(Stored data entries)
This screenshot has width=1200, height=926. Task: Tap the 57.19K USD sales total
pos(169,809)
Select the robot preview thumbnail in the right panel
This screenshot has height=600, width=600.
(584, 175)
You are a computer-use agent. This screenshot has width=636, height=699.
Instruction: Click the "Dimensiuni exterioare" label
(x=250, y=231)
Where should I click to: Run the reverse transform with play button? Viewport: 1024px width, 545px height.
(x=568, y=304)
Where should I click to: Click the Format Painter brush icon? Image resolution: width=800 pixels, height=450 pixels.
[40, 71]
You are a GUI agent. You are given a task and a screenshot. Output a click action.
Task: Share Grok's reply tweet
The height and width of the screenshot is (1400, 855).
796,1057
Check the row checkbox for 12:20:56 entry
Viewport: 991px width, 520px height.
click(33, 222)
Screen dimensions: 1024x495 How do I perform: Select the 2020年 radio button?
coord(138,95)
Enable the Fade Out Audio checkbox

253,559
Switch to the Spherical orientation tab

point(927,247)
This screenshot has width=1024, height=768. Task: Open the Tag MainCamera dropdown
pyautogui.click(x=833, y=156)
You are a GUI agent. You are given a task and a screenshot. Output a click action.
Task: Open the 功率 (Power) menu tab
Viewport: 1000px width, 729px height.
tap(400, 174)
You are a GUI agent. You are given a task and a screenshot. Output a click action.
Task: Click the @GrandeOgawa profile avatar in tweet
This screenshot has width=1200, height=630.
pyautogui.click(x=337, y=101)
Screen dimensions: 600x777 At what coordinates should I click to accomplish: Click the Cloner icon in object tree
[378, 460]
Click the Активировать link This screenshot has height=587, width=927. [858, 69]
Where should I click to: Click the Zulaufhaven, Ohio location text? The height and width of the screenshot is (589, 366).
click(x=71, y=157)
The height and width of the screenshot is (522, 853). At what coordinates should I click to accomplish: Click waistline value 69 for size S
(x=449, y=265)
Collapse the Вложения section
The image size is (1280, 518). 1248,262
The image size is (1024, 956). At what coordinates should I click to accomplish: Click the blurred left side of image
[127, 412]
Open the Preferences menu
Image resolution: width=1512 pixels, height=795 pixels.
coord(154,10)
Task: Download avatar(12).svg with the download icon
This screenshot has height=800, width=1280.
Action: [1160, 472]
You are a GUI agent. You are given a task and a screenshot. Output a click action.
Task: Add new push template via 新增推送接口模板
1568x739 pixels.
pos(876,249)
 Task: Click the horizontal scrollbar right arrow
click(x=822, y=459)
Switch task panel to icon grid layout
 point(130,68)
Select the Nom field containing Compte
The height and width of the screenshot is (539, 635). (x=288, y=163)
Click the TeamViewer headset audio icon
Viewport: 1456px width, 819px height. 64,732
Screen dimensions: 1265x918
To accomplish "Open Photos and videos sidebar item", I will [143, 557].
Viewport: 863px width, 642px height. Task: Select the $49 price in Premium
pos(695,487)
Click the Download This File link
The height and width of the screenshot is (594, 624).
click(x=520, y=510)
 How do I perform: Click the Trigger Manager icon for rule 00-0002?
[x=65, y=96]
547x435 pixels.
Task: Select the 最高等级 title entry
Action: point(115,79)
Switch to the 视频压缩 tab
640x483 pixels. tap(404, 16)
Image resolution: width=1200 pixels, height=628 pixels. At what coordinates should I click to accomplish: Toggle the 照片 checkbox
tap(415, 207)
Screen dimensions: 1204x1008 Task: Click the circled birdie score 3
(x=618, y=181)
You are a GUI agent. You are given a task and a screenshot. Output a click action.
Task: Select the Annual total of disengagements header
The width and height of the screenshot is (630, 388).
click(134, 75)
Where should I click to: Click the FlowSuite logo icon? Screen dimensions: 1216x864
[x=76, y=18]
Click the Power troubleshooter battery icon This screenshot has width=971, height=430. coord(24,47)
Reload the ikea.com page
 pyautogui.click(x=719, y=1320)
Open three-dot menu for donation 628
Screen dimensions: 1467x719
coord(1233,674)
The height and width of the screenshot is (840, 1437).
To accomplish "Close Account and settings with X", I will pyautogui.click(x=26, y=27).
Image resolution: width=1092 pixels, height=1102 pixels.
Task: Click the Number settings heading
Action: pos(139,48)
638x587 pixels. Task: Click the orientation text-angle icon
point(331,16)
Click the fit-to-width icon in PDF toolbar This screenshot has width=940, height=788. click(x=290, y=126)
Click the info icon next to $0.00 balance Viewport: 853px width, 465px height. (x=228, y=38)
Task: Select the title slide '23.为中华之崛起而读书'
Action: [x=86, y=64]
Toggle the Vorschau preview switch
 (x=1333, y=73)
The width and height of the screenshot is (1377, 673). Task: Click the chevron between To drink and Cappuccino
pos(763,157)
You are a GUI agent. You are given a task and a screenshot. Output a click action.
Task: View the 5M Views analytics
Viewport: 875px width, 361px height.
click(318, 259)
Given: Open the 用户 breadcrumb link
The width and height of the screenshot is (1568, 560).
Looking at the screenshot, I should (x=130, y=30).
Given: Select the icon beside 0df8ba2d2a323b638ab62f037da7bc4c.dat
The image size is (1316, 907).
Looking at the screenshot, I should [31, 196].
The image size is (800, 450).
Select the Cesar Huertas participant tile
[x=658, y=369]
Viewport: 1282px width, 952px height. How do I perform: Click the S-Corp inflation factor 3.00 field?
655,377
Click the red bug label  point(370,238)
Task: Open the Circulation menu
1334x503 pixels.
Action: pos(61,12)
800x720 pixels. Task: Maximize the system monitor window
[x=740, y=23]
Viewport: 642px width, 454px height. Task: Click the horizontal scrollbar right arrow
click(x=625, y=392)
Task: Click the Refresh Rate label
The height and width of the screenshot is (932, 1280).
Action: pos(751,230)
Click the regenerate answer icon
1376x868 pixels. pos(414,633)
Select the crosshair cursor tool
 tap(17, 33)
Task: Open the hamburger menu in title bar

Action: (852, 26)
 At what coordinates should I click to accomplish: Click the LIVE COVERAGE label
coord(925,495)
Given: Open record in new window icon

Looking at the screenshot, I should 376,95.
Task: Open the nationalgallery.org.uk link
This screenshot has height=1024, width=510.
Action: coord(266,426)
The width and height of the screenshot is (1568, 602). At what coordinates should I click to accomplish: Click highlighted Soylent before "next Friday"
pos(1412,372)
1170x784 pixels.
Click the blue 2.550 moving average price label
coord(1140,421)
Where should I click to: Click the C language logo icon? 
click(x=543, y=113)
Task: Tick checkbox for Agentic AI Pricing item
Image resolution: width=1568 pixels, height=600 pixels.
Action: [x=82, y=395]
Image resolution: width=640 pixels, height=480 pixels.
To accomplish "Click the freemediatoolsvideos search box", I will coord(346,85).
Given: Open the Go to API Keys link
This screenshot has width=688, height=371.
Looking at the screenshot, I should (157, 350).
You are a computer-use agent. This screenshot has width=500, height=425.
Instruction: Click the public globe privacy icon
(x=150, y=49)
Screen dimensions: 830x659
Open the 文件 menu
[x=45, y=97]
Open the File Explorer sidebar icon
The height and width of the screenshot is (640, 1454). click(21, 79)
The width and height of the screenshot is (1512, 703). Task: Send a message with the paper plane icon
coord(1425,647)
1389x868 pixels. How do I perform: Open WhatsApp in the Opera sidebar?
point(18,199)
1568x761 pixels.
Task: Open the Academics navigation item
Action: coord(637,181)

TASK OBJECTIVE: Each line of the data that includes "Power" should be copied.

RESPONSE TO THIS TASK:
Task: Open the 功率 (Power) menu tab
Click the Power troubleshooter battery icon This screenshot has width=971, height=430. coord(24,47)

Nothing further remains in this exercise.